As they used to say in Indonesia - 'join TNI and go to Freeport with an M16, come home with 16M [rupiah]'

Philip Fitzpatrick

That was a tongue in cheek comment Martin.

I was suggesting that Australia gaily goes ahead and re-establishes all its old bases.

I'll be less subtle in future.

Martin Auld

'Maybe that needs to be looked at with regard to the Indonesians.'

Why?

What could we learn that we don't already know? What are they doing? Protecting their national interests? I'm shocked.

Protecting tuna in West Papua from theft by Chinese vessels in PNG waters? Bribing locals for a heads up on OPM movements or planned terrorist attacks on Freeport?

Monitoring Lae for OPM picking up guns shipped in from Mindanao? The odd hot pursuit? Inviting border dwellers to participate in the Indonesian hearts and minds Border Program of health clinics schools and markets? Or?

An Australian military base in Vanimo would be just the excuse TNI needs to demand more rupiahs for a new base in Skouw. Thereafter Australia would be accused of failing to prevent or worse supporting every OPM attack on Freeport. Encircled with US and ADF troops in Darwin and Vanimo ready to invade. Paranoia unbound.
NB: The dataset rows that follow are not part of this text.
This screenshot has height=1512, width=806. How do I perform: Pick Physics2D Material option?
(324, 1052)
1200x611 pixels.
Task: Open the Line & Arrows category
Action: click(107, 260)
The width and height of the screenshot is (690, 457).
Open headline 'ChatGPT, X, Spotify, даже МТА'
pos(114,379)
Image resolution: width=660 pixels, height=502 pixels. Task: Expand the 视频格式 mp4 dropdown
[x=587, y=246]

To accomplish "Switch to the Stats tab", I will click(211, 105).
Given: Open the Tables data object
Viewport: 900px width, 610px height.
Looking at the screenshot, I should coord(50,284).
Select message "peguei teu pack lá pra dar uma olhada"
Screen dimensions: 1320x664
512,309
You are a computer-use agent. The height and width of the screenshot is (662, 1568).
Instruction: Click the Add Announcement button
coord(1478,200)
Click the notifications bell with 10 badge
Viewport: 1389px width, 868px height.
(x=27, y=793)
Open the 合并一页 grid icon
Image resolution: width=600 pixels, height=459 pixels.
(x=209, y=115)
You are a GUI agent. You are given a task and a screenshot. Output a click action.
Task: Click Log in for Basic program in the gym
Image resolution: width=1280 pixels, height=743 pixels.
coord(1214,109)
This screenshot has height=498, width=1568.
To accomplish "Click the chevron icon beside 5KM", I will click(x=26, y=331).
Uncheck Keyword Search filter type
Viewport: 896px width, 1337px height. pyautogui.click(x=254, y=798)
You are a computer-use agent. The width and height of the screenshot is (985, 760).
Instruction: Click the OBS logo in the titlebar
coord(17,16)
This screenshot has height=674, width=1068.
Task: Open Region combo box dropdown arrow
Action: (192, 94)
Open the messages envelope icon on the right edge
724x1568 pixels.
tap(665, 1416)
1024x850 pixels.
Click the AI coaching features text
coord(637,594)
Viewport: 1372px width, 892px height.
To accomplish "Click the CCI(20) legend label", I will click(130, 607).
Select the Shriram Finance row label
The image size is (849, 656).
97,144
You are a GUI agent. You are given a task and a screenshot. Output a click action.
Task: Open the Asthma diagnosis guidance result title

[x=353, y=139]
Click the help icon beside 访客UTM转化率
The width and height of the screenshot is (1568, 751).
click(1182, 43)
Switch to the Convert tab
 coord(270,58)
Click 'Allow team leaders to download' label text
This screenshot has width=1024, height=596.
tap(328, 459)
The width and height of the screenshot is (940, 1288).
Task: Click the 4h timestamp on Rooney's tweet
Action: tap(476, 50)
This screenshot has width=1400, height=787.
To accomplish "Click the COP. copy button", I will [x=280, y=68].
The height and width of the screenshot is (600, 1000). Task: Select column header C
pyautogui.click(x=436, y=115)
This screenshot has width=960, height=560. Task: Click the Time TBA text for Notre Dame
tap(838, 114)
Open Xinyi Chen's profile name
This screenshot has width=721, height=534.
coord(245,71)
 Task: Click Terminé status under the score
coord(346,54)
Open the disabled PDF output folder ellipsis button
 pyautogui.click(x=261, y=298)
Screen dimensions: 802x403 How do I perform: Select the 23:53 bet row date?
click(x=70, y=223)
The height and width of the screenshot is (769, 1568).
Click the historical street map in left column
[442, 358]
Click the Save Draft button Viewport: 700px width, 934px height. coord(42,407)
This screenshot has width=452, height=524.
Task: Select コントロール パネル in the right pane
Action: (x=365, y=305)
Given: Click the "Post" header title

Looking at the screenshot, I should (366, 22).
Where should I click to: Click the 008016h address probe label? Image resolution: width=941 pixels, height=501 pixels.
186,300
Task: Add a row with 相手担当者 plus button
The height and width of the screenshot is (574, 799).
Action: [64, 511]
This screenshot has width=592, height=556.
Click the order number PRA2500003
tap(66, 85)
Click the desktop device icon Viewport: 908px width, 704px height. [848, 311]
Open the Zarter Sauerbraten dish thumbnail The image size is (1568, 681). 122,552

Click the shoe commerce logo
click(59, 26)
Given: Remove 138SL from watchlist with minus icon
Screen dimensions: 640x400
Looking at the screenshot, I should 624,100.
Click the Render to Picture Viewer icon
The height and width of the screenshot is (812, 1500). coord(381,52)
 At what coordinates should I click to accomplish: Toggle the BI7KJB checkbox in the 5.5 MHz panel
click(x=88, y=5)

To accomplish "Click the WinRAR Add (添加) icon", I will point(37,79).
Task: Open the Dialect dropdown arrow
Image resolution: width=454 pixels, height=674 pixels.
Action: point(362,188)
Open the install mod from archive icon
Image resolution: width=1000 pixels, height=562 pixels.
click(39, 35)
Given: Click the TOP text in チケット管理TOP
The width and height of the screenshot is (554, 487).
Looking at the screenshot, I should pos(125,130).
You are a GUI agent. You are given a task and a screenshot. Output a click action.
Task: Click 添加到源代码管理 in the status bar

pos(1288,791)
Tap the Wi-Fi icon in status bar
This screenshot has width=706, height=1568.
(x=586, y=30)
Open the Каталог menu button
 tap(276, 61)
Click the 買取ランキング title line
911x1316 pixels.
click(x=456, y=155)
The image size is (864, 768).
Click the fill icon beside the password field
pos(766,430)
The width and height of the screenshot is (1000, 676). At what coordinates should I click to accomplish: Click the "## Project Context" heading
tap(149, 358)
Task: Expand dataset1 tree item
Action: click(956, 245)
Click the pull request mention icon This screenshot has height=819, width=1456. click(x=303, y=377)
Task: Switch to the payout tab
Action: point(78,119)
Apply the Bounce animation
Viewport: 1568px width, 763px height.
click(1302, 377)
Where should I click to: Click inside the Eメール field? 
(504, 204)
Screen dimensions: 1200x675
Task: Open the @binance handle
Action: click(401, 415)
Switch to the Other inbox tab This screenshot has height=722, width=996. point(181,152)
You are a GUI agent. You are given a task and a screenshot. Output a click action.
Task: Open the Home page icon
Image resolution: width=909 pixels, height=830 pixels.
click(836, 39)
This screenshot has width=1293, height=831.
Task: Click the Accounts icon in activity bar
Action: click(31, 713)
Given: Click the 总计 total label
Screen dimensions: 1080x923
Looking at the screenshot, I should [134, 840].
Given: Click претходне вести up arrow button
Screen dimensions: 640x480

Is this really the way to go when we're hoping to induce Jakarta to abandon neutrality and jump into the anti China bloc? IOM are training POLRI in West Papua in community policing.

It's a loooong way from IOM's migration mandate and skills set but isn't confidence building and transparency the way to proceed rather than 1960s paranoia?

Philip Fitzpatrick

There used to be an Australian military base at Vanimo.

Maybe that needs to be looked at with regard to the Indonesians.

Peter Sandery

So did Russia, Gabriel. I agree with your comments about Indonesia though.

Gabriel Ramoi

Didn't China fight alongside the United States and Australia to contain Japan in very recent history? All of a sudden China is now the new boogie man of the world.

China remains the most successful socialist state that has defied all odds and has demonstrated the superiority of its socialist market economy which has contributed to lifting over 800 million of its people out of poverty.

China is now helping poor developing countries in Africa and the Pacific build critical infrastructure to help reduce poverty in those countries in exchange for their mineral wealth which China needs to sustain its rapid growth and, incidentally, the growth of the world economy including that of Australia and PNG.

China is certainly challenging the world order once dominated by Western institutions such as the World Bank, the Asian Development Bank and the International Monetary Fund and their failed prescription in addressing global poverty.

China does not need a naval base in New Guinea but it certainly does need a terminal port in northern New Guinea to cut the down time for its merchant fleet from southern China to reach South America.

Peru sits in a straight line from Vanimo on the other side of the Pacific and I will not be surprised if PNG offers China a terminal facility in that region. We certainly need Australia in Manus to keep an eye on Indonesia, not China.